# EXERCISE BRIEF
Extend the article below on women in leadership in corporate America, starting right after its final question.

# PAGE EXTRACT
Johan De Nysschen, president of General Motors Co.'s Cadillac unit, left, Mary Barra, chief executive officer of General Motors Co. (GM), and Mark Reuss, executive vice president of global product development at GM,

Women in leadership redefining corporate America

Corporate culture has been identified as an underlying issue for lack of women in leadership positions in the workplace. Within the USA, gender and race discrimination clearly still exists and unfortunately it inevitably leaves minorities feeling isolated. However, a recent study entitled The Everest Project is throwing some hope into this controversial topic.

Johan De Nysschen, president of General Motors Co.'s Cadillac unit, left, Mary Barra, chief executive officer of General Motors Co. (GM), and Mark Reuss, executive vice president of global product development at GM,

Johan De Nysschen, president of General Motors Co.’s Cadillac unit, left, Mary Barra, chief executive officer of General Motors Co. (GM), and Mark Reuss, executive vice president of global product development at GM, attend a Cadillac event at the 2015 North American International Auto Show (NAIAS) in Detroit, Michigan, U.S., on Tuesday, Jan. 13, 2015. Photographer: Daniel Acker/Bloomberg via Getty Images

Are women in leadership truly redefining corporate America?

# ENTRIES SUPPLIED

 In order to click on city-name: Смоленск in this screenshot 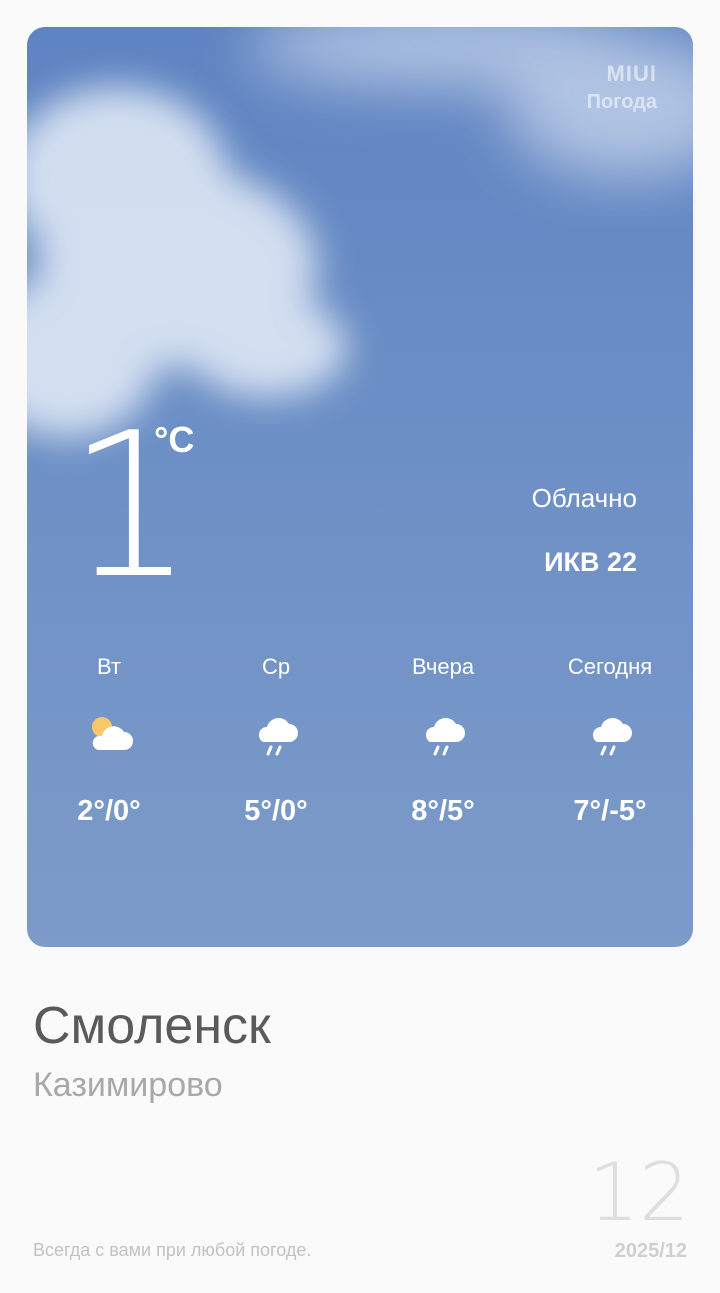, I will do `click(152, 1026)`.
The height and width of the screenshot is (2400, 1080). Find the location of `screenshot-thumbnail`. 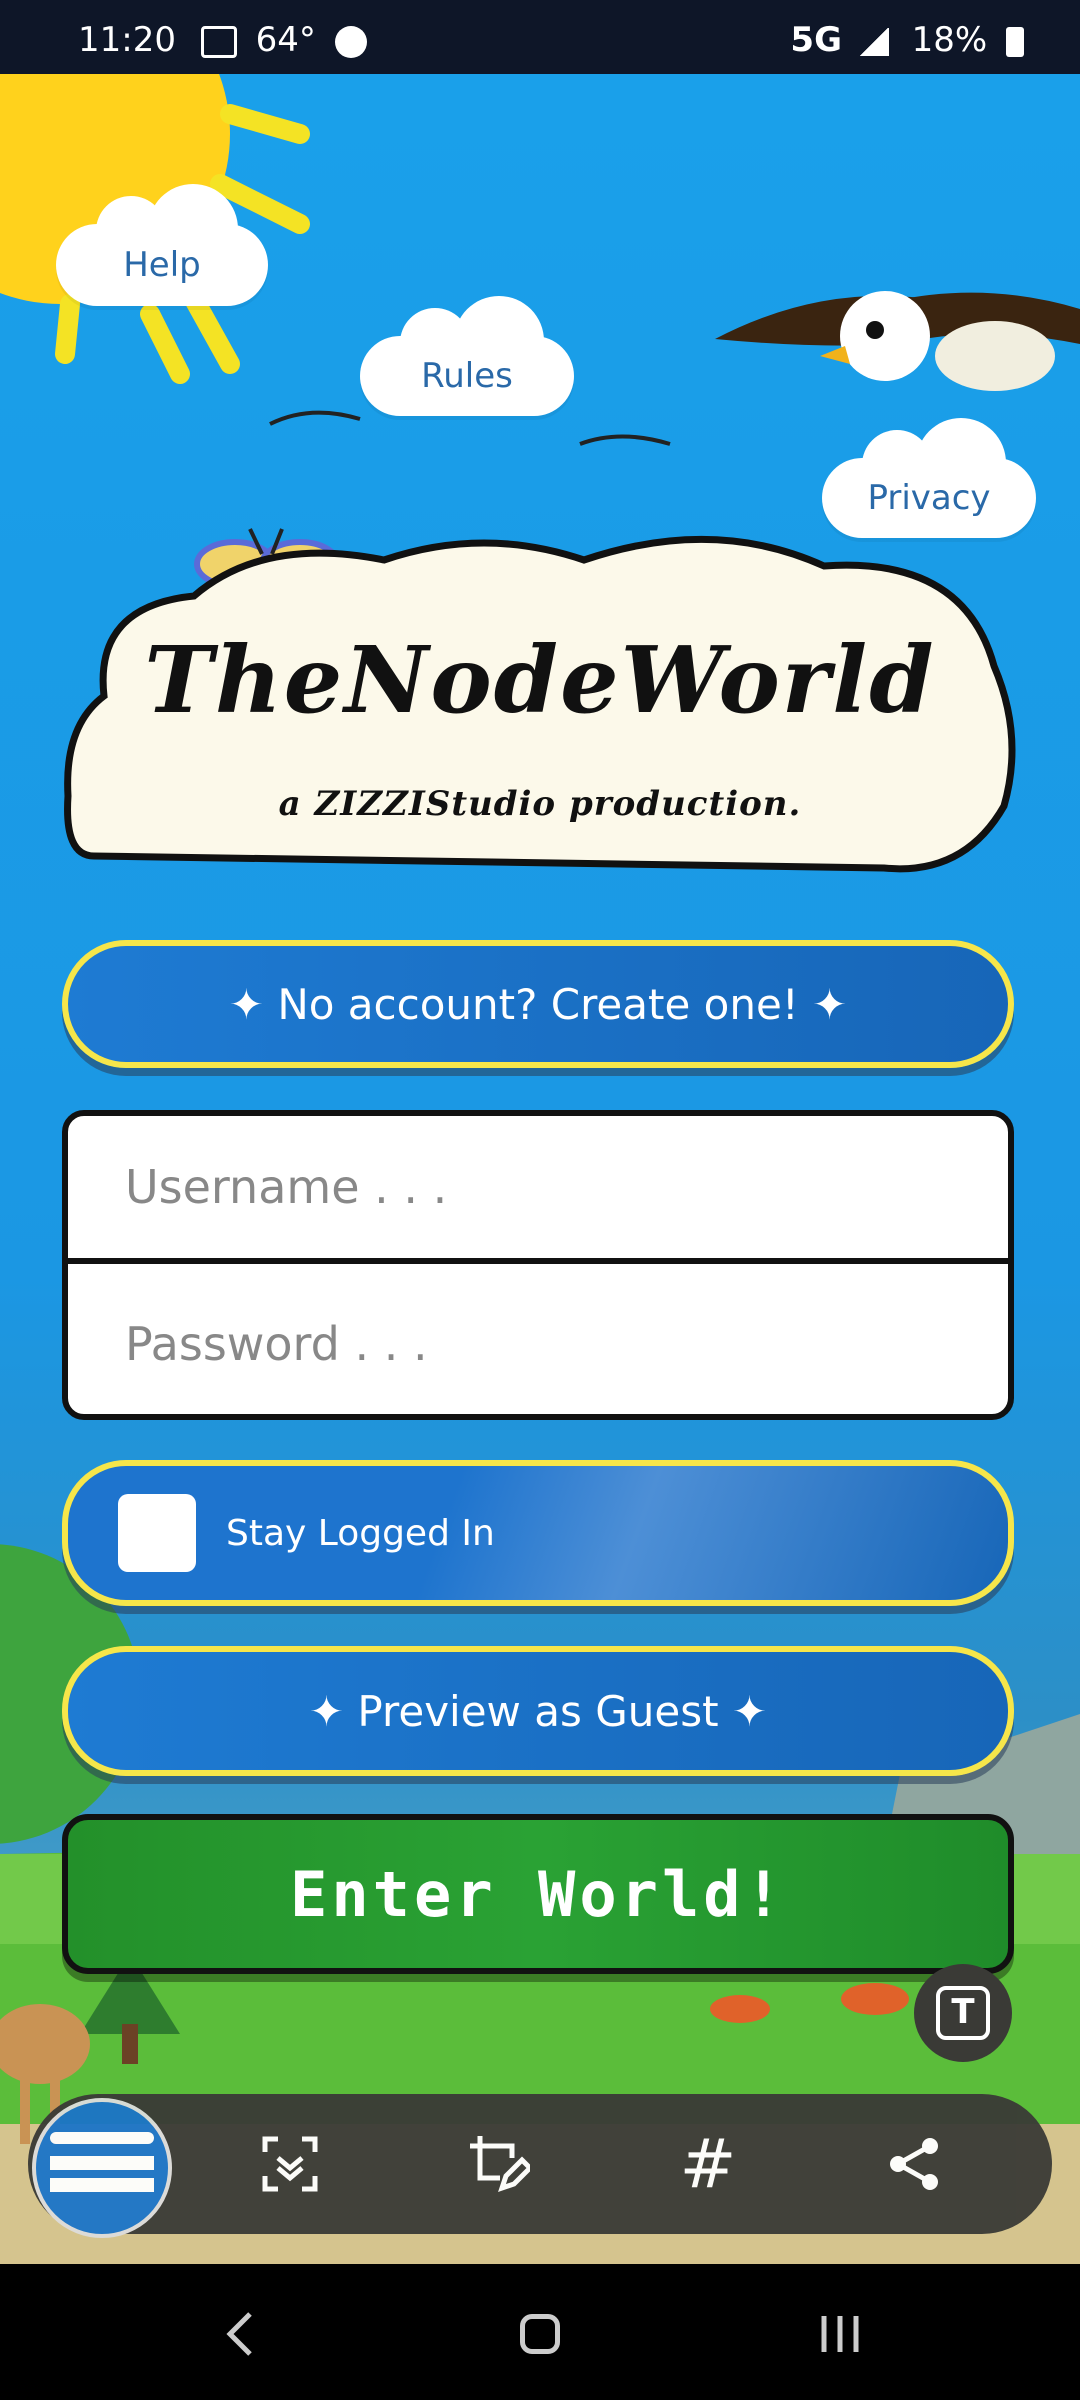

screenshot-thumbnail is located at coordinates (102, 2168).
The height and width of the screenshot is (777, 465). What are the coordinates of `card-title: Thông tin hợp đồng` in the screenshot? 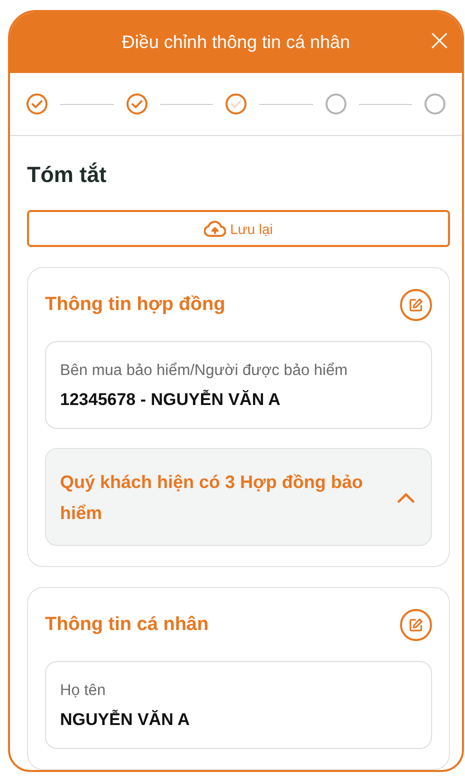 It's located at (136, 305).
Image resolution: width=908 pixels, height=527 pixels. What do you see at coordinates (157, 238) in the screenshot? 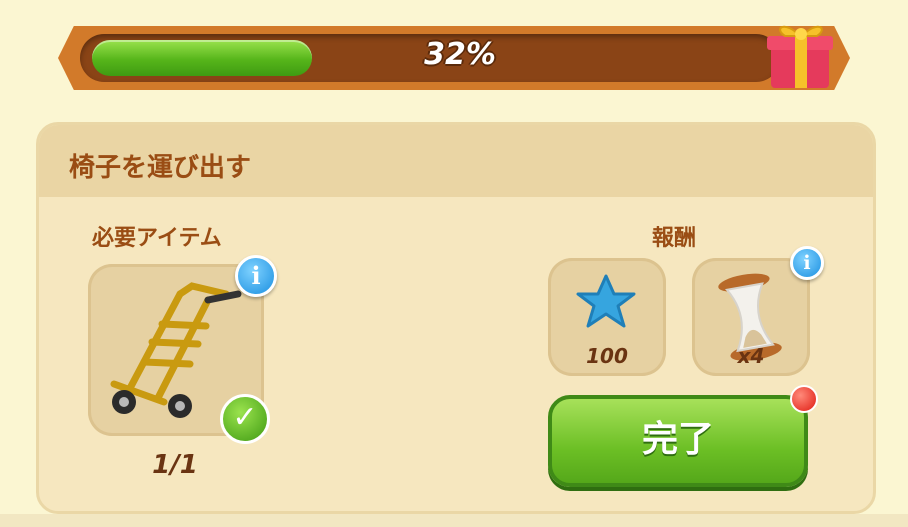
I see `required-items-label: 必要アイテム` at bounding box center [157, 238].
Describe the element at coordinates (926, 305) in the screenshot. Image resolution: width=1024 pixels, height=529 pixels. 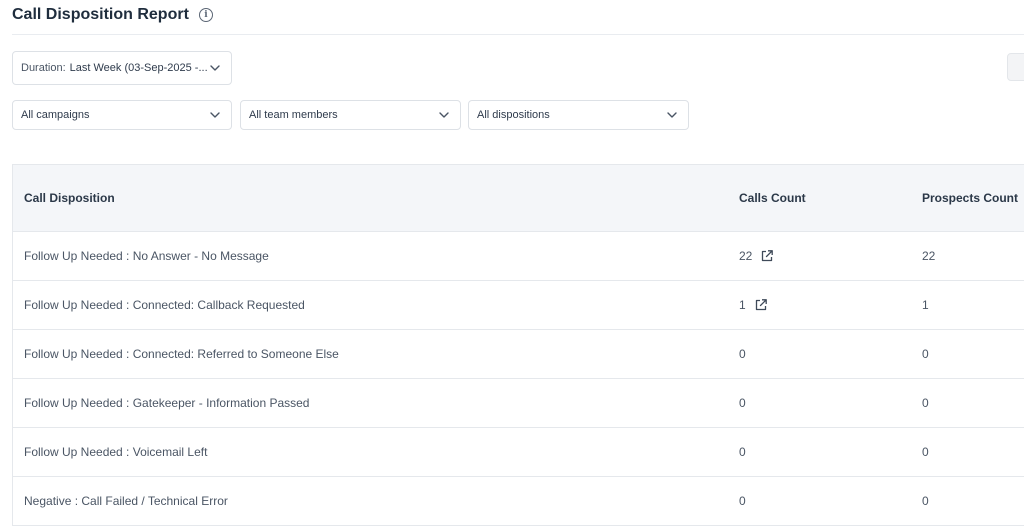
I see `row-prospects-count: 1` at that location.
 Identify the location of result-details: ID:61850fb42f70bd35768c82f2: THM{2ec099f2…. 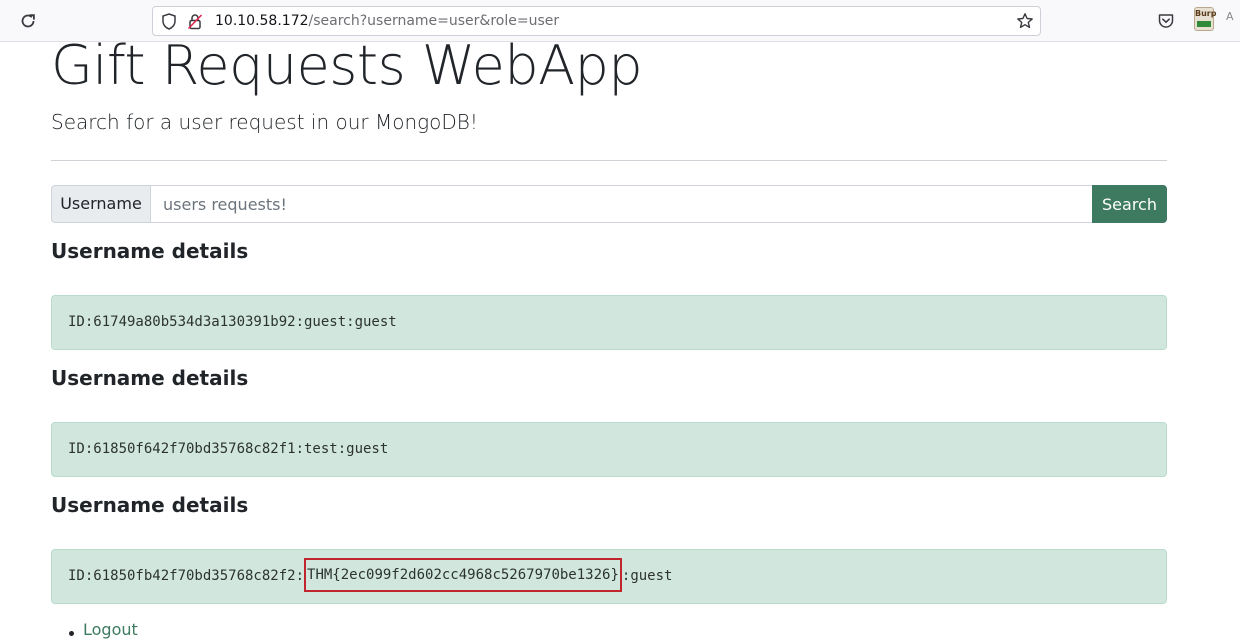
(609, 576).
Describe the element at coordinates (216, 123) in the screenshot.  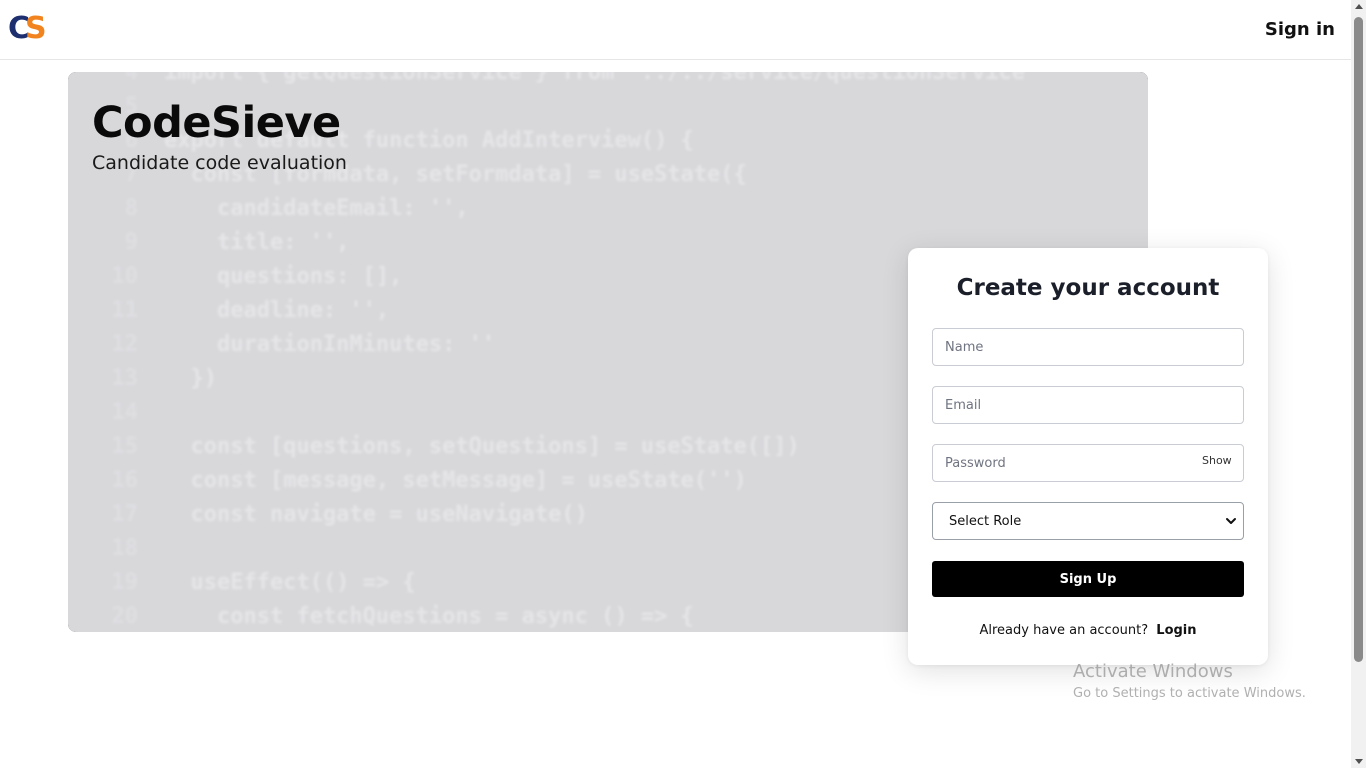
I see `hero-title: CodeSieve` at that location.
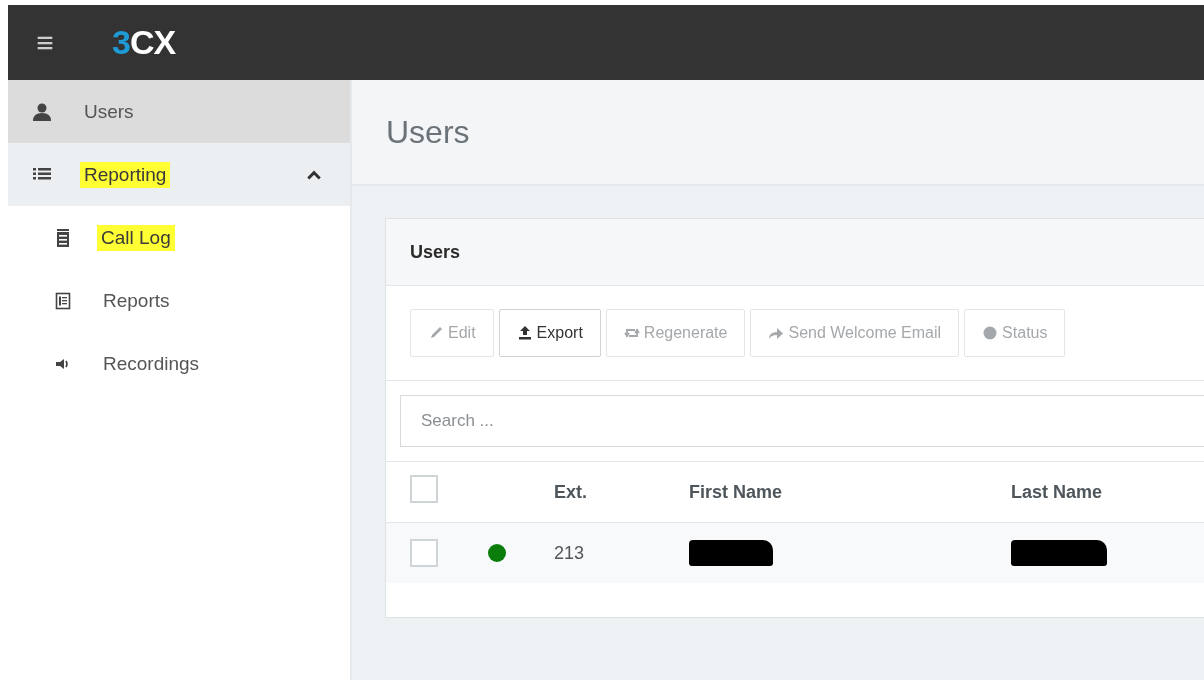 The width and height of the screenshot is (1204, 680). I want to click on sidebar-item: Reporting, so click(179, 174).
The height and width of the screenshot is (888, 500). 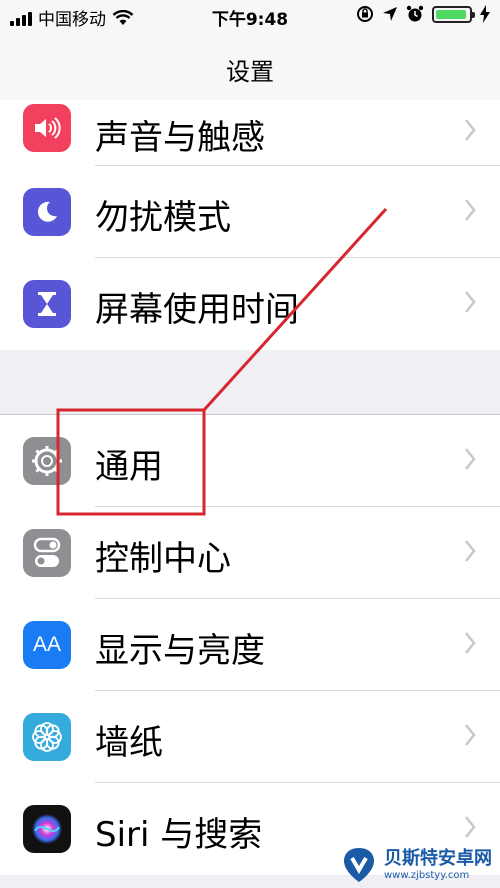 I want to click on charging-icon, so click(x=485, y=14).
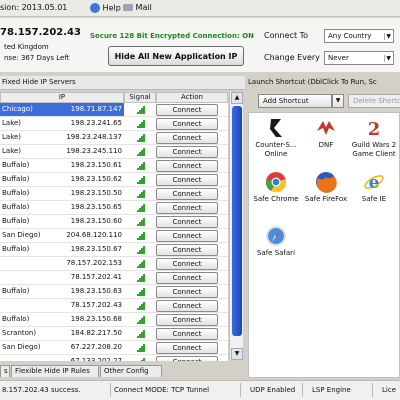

# OUTPUT BELOW
The Everest Project seeks to find answers. In their 2016 Eve of Change: Women Redefining Corporate America report, researchers analyzed two years of interviews with 132 women in senior leadership roles – including Hispanic, Black, Pan-Asian, White and LGBT women in over 80 Fortune 500 corporations within different industries and regions in the US.

For a more comprehensive perspective, the report was amplified by conducting an other 260 interviews with executive level personnel to whom these women reported. Women interviewed as well as their managers were selected predominantly within zero to three levels of CEO role.

Among many findings, the study highlighted that 57 percent of the strategic changes within the companies researched were directed by women, identifying that women are leading change and transformation within US organizations. The research concludes that women have used their cultural and gender qualities as leadership strength to create innovations in the boardroom.

As exciting as these results might sound, it is hard to believe that female influence can cause such a strong impact in corporate America. A study by CNNMoney shows that only 14.2 percent of the top five leadership roles in businesses within the S&P 500 are held by women. Even more concerning is the fact that out of 500 companies involved in this research, only 24 CEO seats are occupied by females while only 16.5 percent of chief financial officers, chief operating officers and other key roles at major companies are held by women, a small pool of leaders to draw from.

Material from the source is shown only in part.